Clauder Arcanjo: A Poesia com Brilho

 

A poesia tem marca que outros escritos não têm. Em alguns poetas, desponta a nobreza da síntese. Em outros, a sonoridade da métrica. Em poucos, o brilho incomum da singeleza. Estes últimos, questão de preferência, são os que me cativam em demasia.

Bem sei que a síntese, em especial nestes tempos de verborragia falaciosa, é matéria a ser incensada; assim como a métrica, nos dias em que os pretensos pós-modernos maltratam a melopeia, deve ser aclamada… mas o brilho do singelo, para mim, é ouro que me alumbra o espírito.

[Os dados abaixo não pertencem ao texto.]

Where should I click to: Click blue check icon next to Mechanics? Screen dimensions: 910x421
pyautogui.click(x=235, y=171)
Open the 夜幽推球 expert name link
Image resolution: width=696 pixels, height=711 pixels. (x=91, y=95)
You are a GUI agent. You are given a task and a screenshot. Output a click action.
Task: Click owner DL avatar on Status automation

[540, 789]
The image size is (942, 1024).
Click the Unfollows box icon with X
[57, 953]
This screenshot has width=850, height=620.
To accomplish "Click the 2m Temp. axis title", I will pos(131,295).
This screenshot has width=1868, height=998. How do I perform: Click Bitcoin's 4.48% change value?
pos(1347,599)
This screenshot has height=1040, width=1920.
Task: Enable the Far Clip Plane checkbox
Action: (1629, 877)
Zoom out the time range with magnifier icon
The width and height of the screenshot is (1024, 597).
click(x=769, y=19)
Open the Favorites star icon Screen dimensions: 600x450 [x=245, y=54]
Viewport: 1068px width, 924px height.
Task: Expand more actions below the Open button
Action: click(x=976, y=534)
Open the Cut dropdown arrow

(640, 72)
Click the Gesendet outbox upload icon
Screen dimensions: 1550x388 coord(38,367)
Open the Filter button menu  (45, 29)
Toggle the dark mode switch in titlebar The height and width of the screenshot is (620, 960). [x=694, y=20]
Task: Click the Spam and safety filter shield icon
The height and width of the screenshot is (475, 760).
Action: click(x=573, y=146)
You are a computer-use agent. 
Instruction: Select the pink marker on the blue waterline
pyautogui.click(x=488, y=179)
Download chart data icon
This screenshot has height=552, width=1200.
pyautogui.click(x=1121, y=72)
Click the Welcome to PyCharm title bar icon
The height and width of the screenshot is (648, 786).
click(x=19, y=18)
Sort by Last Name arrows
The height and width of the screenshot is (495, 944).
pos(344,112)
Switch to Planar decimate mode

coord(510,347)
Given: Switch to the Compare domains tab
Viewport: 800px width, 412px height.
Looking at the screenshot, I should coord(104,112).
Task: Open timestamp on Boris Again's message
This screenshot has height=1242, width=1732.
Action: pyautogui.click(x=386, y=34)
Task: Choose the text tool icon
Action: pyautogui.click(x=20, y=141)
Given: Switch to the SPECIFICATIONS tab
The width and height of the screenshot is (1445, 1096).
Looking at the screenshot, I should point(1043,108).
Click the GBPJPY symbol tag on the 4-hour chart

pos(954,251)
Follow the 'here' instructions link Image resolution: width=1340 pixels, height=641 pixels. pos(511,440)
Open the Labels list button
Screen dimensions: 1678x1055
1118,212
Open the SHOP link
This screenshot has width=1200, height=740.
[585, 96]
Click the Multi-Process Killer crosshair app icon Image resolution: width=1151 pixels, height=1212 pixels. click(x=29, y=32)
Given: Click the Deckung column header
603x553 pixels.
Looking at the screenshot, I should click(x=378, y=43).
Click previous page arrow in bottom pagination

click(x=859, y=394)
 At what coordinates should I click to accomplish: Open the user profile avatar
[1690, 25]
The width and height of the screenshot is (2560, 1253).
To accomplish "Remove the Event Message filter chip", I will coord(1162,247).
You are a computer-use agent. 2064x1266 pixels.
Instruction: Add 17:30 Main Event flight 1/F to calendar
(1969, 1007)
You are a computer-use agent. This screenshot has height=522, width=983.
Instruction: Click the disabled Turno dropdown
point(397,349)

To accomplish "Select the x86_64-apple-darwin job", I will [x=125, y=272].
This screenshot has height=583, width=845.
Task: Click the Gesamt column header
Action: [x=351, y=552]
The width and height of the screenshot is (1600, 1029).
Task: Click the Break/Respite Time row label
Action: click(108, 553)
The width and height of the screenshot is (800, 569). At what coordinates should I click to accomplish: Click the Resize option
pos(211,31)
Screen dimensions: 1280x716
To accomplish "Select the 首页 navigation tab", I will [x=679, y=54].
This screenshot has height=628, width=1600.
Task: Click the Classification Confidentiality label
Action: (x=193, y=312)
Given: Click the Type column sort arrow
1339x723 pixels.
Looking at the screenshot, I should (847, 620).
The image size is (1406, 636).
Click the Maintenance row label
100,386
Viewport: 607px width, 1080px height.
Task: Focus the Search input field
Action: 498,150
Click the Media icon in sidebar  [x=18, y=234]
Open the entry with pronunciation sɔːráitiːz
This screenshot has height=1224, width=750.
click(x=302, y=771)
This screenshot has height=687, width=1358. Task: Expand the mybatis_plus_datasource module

Ao ler Pirilampejos, deparei-me com construções em que a província é-nos apresentada dentro de um cenário sem arroubos, porém com merecida glória: “Terás, porém, de pagar o preço: / serás compungido / a carregar pela vida / a mais profunda e renitente nostalgia.” Como um predestinado a (re)viver, pela força da palavra, o poeta se revela no ventre da memória.

Num cotidiano de assombros e puras descobertas, a confissão a martelar: “Troco de roupa / tomo café / junto livros e cadernos / vou para o grupo escolar. // Flagrantes de perna / da professora bonita / sob a mesa vazada / e a primeira rotina escolar.”

Aqui há luz de lamparina – “Por que falar do luar / se os primeiros sonhos / do meu tempo de menino / foram todos concebidos / sob luz de lamparina?” –, só não se nos apresenta a pretensão de alguns poetastros, daqueles tipos que quanto mais pavoneiam suas estrofes, mais ridículos nos soam seus escritos.

No trovejar das reminiscências, não há canto para o relâmpago da ficção; o céu decantado por Francisco Chagas Lima e Silva é pleno de luz, advinda do fulgor das águas transparentes do rio da recordação. “Nas referências que faço / nada é falso ou fictício. / Já vivi muitas histórias, / já montei em muitos bichos”; assevera o vate maranhense.

Retratos de outrora, “feito entes encantados”, em exibição de adequada leveza, elegância, lucidez e suavidade; ou devaneios-testemunhos em “letras de melodia / de brotação singular”… Pirilampejos “esconde em suas entranhas / pequenos pedaços de mim”. Enfim, “uma aventura / irreversível e fugaz” a (rea)ver “os lanços mais profícuos / que o passado engoliu”. Numa experiência de puro fascínio pessoal, “alumiância”.

E por que ler este livro? Não o obrigarei a fazê-lo. Só lho recomendarei se, no seu íntimo, ainda lhe restar um cadinho da “humanância” da província; aqui (de)cantada numa lufada poética (bela e simples, “na melhor roupa de chita”) com competente brilho, “luz viandeira”, a estiolar os muros da noite escura, antes sujeitos ao inventário do grafismo da mediocridade lírica. “Todos nós muito iguais: / da infância há muito afastados.”